Stored records
-=-=-

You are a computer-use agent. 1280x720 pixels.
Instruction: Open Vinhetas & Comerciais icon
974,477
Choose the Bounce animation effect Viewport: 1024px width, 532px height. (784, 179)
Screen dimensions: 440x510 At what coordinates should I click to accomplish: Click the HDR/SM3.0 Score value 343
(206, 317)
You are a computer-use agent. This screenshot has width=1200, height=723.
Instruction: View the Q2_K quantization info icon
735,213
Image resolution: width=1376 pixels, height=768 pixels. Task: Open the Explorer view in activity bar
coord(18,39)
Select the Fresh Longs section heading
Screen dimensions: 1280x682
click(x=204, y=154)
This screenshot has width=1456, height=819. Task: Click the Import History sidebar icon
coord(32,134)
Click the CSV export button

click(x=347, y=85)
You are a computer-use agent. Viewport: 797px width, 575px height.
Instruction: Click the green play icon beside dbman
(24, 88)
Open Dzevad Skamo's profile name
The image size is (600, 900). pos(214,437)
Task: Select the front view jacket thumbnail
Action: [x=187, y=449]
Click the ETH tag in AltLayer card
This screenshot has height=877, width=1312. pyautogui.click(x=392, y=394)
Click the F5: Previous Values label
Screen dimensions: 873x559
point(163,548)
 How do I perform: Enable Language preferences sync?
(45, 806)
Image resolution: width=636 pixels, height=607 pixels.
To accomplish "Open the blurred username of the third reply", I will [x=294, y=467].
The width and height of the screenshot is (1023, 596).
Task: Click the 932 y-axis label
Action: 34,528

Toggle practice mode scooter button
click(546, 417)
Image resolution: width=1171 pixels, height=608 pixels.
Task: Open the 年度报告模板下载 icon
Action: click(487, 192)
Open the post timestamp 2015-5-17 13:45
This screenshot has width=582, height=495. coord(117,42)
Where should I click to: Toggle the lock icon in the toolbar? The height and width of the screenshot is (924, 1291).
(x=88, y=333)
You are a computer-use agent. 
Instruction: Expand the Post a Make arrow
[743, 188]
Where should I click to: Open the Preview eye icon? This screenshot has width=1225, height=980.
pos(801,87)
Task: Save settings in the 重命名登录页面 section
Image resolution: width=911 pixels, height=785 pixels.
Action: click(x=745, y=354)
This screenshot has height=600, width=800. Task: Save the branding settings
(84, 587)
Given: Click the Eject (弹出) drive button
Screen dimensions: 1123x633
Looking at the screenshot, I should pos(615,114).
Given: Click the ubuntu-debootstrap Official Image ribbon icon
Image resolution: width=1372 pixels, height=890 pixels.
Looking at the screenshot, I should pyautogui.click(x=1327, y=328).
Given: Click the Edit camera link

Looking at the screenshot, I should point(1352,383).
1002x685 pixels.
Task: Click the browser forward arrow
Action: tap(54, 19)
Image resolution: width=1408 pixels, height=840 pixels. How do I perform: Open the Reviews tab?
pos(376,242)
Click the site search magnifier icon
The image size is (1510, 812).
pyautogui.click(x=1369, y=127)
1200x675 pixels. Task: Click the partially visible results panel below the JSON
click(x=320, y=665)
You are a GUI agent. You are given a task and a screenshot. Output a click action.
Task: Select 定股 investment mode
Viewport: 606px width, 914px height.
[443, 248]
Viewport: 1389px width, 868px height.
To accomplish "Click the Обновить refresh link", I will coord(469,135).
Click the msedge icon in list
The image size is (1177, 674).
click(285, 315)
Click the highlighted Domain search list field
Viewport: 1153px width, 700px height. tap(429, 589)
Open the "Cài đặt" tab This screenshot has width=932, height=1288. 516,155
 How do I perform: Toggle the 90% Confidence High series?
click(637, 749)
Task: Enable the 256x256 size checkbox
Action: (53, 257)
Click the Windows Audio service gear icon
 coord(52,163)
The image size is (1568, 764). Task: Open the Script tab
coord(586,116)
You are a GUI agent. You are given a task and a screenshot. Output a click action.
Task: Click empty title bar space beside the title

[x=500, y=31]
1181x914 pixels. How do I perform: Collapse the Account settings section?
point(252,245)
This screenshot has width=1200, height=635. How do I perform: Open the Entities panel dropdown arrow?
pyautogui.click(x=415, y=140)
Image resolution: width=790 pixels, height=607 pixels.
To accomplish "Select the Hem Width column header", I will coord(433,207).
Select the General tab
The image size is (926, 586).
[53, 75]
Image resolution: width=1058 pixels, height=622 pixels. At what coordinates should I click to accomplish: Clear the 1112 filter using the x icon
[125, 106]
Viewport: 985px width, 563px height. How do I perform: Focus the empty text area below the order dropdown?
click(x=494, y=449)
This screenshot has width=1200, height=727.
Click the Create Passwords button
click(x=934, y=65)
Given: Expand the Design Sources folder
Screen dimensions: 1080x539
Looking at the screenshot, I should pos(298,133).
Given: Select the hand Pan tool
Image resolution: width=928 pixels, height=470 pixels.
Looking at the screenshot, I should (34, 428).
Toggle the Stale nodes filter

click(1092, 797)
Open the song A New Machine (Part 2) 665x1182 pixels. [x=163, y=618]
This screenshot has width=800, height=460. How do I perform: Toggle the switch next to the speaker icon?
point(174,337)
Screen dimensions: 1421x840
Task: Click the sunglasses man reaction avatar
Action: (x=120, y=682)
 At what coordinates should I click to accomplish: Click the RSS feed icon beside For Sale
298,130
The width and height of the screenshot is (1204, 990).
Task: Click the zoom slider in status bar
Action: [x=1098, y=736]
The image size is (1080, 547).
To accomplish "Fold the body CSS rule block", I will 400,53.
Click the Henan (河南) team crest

-=-=-

*TASK REQUIREMENTS*. From the records above, give again exactly the lines running from the line with "Given: Expand the Design Sources folder" to the line with "Open the song", inclusive.

*SOLUTION*.
Given: Expand the Design Sources folder
Screen dimensions: 1080x539
Looking at the screenshot, I should pos(298,133).
Given: Select the hand Pan tool
Image resolution: width=928 pixels, height=470 pixels.
Looking at the screenshot, I should (34, 428).
Toggle the Stale nodes filter

click(1092, 797)
Open the song A New Machine (Part 2) 665x1182 pixels. [x=163, y=618]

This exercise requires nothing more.